### Your goal
The answer must be every line of the records below that contains the word "browser", copied out.

Stored data entries:
......

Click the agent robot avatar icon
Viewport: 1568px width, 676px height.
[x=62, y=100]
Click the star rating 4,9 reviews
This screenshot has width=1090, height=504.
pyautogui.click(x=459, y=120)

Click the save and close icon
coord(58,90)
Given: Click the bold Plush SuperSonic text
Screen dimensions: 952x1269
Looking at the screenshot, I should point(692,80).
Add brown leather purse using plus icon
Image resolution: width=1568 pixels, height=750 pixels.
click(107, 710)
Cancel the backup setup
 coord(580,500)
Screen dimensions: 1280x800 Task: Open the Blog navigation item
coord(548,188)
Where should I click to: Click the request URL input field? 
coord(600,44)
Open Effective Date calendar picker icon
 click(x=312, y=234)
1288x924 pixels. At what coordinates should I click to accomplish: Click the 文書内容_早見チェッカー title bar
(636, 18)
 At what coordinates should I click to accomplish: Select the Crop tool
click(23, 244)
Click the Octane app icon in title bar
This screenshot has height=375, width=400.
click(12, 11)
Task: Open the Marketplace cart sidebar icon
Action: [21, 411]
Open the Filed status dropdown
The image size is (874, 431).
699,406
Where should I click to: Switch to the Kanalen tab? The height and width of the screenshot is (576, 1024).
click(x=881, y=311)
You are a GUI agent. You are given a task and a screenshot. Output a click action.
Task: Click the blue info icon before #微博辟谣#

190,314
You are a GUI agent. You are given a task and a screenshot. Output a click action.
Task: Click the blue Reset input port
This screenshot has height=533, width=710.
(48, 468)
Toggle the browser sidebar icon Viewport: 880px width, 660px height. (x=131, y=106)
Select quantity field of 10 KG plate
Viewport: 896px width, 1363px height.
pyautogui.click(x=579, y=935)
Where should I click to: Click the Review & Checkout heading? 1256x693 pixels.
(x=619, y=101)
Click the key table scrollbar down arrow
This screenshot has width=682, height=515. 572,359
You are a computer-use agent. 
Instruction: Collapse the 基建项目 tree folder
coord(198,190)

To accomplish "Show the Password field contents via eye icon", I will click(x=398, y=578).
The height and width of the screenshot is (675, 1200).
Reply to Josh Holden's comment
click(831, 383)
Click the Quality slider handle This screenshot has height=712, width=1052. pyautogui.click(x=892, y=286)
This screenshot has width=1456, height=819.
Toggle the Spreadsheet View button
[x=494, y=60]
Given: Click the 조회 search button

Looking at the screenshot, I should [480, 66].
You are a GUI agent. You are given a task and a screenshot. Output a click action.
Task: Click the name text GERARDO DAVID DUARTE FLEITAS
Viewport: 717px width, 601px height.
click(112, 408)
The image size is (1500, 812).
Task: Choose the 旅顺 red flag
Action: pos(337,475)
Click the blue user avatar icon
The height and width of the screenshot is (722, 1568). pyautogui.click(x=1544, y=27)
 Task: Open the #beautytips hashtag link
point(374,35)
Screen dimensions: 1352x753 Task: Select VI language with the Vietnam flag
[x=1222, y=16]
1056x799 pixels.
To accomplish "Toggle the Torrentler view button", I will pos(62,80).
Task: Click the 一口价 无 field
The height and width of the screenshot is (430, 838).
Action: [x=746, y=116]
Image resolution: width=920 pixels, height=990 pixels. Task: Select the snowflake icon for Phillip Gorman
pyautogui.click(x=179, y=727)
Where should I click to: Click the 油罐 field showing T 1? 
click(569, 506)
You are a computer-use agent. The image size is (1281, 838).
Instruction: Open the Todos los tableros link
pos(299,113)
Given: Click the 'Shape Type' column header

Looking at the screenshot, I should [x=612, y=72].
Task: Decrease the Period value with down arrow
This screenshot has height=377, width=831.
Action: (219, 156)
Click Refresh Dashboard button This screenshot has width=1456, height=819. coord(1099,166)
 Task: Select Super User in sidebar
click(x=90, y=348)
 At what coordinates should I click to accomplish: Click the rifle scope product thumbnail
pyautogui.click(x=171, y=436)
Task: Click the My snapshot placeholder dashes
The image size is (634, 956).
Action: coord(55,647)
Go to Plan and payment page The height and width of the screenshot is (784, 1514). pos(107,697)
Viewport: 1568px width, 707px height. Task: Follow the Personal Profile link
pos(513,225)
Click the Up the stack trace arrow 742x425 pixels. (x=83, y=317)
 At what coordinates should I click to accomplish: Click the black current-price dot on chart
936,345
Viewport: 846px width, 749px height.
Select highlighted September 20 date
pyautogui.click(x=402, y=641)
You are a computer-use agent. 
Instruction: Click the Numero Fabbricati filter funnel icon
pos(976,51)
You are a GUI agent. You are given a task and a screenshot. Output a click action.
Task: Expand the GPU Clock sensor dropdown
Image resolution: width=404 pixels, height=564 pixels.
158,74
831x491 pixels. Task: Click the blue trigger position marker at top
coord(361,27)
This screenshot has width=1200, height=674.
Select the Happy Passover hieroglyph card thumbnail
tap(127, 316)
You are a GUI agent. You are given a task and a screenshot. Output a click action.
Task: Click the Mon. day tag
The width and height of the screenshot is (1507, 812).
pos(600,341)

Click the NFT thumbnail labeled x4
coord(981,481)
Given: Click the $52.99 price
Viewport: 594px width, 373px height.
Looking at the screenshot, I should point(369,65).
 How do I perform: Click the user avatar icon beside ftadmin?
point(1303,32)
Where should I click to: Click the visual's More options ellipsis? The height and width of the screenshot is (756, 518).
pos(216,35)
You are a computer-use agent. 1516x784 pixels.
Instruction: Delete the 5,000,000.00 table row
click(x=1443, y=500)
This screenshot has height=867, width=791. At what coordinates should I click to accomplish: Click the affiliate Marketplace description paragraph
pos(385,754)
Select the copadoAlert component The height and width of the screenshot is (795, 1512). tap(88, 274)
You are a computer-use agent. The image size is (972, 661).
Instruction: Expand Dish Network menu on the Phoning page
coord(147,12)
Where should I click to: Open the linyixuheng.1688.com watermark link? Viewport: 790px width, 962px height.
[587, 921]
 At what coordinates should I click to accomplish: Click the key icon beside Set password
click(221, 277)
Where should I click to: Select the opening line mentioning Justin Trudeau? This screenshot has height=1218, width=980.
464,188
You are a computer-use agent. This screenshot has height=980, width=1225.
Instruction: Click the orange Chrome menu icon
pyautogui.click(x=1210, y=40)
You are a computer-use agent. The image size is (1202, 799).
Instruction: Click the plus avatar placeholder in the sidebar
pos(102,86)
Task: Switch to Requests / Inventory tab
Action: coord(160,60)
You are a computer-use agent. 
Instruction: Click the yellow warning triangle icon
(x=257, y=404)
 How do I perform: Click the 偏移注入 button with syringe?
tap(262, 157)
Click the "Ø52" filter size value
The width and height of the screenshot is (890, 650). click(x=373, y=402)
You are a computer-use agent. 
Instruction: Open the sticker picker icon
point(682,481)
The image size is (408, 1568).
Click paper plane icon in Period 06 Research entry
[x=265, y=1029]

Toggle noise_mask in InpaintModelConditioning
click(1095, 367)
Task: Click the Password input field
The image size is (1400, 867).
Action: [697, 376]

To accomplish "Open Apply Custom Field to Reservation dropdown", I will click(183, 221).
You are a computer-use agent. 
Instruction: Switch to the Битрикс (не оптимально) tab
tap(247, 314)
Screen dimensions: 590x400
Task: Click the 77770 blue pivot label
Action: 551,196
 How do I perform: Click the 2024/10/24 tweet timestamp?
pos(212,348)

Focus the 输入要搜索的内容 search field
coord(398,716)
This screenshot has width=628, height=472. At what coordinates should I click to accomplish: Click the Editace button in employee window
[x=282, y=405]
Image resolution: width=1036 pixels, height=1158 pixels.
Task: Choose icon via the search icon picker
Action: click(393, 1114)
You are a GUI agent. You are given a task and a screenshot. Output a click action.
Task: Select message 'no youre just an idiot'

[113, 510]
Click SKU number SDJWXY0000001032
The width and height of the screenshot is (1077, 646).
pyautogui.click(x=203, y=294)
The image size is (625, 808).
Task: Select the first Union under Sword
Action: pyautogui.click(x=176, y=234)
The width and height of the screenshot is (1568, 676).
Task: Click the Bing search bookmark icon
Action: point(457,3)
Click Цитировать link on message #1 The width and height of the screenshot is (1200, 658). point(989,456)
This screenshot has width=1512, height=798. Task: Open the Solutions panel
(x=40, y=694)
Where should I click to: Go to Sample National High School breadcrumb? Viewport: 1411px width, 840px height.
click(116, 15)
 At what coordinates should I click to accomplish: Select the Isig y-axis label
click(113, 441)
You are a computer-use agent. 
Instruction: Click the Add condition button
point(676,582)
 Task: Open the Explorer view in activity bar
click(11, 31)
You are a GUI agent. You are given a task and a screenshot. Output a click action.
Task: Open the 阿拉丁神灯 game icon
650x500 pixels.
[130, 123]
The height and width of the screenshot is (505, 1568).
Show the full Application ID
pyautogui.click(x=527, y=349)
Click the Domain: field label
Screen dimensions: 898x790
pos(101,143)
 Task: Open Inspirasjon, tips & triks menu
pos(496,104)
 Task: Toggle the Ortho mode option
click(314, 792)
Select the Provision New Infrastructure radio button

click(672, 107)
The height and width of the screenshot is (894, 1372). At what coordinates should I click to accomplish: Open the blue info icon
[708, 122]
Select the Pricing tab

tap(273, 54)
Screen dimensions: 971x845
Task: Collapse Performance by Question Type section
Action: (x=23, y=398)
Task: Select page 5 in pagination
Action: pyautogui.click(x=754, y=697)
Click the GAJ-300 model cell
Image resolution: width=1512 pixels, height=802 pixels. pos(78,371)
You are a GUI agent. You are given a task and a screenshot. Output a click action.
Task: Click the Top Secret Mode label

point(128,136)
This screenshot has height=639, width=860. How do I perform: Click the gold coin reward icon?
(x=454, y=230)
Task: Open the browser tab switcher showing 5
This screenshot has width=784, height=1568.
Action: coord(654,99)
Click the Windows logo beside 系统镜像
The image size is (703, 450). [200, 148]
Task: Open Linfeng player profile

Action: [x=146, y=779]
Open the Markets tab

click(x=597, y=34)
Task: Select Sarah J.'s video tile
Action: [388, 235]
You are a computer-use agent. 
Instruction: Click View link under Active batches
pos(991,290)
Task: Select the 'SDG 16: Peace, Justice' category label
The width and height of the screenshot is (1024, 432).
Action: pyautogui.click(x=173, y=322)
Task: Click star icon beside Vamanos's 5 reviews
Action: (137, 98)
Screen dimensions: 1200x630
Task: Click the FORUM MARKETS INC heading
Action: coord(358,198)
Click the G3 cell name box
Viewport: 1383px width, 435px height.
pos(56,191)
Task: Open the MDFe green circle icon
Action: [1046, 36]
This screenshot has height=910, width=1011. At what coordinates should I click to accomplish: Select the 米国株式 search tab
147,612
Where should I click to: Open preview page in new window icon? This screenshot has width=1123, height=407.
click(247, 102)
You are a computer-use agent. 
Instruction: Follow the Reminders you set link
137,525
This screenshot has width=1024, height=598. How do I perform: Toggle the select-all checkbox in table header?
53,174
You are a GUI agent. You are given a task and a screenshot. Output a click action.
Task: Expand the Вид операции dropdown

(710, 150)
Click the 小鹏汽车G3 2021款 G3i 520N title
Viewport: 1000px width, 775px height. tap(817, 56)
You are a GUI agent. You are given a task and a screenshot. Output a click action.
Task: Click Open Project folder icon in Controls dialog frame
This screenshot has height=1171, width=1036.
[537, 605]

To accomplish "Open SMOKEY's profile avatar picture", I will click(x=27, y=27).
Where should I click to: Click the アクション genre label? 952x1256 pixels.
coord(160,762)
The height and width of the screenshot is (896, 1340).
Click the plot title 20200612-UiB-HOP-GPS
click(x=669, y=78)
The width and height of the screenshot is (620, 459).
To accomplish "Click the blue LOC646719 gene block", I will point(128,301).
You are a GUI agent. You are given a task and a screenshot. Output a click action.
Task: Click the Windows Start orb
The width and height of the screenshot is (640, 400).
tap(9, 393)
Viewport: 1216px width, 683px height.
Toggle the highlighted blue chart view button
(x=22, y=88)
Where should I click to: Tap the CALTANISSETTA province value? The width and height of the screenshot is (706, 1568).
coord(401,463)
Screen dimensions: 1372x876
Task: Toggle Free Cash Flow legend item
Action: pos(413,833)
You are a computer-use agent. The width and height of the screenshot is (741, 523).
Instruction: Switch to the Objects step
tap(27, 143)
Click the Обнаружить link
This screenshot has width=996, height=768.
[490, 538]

......

### Result of the task
Toggle the browser sidebar icon Viewport: 880px width, 660px height. (x=131, y=106)
Task: Open the browser tab switcher showing 5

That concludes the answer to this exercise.